• TASK PROMPT:
Give the data again exactly, from its opening line through the line in which "The width and height of the screenshot is (1298, 666)." appears.
BEGIN GIVEN INFORMATION
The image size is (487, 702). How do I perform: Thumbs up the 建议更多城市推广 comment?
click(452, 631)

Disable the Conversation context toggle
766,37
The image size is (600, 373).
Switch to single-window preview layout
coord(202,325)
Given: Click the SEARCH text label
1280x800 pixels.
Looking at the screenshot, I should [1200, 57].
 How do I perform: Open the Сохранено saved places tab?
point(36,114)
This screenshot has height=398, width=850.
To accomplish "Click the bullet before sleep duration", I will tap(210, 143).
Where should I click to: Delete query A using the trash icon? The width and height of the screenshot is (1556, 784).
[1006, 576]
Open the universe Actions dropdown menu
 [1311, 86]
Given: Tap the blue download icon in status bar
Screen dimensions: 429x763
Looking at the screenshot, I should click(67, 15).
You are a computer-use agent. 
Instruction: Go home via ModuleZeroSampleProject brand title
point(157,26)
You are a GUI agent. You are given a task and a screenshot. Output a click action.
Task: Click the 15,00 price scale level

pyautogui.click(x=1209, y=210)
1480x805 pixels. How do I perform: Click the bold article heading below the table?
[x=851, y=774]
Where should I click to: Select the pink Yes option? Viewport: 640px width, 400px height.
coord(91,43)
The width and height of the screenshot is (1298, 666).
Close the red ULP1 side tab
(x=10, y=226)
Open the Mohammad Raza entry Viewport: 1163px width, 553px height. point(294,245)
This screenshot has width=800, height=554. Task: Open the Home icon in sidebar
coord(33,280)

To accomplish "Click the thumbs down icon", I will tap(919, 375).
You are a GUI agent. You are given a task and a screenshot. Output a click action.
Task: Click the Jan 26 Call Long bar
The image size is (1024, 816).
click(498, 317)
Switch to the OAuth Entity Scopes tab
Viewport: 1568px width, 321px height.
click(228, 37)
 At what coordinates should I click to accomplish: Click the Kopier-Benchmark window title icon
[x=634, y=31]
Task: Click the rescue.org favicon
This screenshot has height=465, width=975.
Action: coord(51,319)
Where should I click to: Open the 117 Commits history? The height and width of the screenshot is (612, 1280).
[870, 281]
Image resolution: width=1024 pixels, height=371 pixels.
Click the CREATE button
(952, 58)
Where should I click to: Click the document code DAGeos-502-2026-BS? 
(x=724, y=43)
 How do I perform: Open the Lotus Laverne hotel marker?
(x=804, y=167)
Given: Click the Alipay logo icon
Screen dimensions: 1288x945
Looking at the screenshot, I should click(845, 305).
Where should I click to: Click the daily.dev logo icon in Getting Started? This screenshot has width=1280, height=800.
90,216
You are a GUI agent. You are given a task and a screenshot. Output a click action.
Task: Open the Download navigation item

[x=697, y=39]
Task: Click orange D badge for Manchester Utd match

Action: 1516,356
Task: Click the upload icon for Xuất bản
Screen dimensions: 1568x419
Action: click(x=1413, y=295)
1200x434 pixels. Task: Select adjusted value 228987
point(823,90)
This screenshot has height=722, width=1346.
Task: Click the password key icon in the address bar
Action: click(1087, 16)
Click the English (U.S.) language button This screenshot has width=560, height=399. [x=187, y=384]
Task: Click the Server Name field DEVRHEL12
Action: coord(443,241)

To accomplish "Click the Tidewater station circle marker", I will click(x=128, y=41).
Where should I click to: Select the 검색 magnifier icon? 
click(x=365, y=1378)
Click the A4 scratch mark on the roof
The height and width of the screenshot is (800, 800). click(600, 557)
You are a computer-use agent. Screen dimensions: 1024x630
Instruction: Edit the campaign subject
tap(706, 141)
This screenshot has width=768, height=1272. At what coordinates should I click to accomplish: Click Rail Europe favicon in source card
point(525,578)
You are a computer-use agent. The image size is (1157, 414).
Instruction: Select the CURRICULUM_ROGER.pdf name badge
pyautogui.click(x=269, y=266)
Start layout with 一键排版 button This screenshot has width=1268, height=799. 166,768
END GIVEN INFORMATION
• EXPECTED ANSWER:
The image size is (487, 702). How do I perform: Thumbs up the 建议更多城市推广 comment?
click(452, 631)

Disable the Conversation context toggle
766,37
The image size is (600, 373).
Switch to single-window preview layout
coord(202,325)
Given: Click the SEARCH text label
1280x800 pixels.
Looking at the screenshot, I should [1200, 57].
 How do I perform: Open the Сохранено saved places tab?
point(36,114)
This screenshot has height=398, width=850.
To accomplish "Click the bullet before sleep duration", I will tap(210, 143).
Where should I click to: Delete query A using the trash icon? The width and height of the screenshot is (1556, 784).
[1006, 576]
Open the universe Actions dropdown menu
 [1311, 86]
Given: Tap the blue download icon in status bar
Screen dimensions: 429x763
Looking at the screenshot, I should click(67, 15).
You are a computer-use agent. 
Instruction: Go home via ModuleZeroSampleProject brand title
point(157,26)
You are a GUI agent. You are given a task and a screenshot. Output a click action.
Task: Click the 15,00 price scale level

pyautogui.click(x=1209, y=210)
1480x805 pixels. How do I perform: Click the bold article heading below the table?
[x=851, y=774]
Where should I click to: Select the pink Yes option? Viewport: 640px width, 400px height.
coord(91,43)
The width and height of the screenshot is (1298, 666).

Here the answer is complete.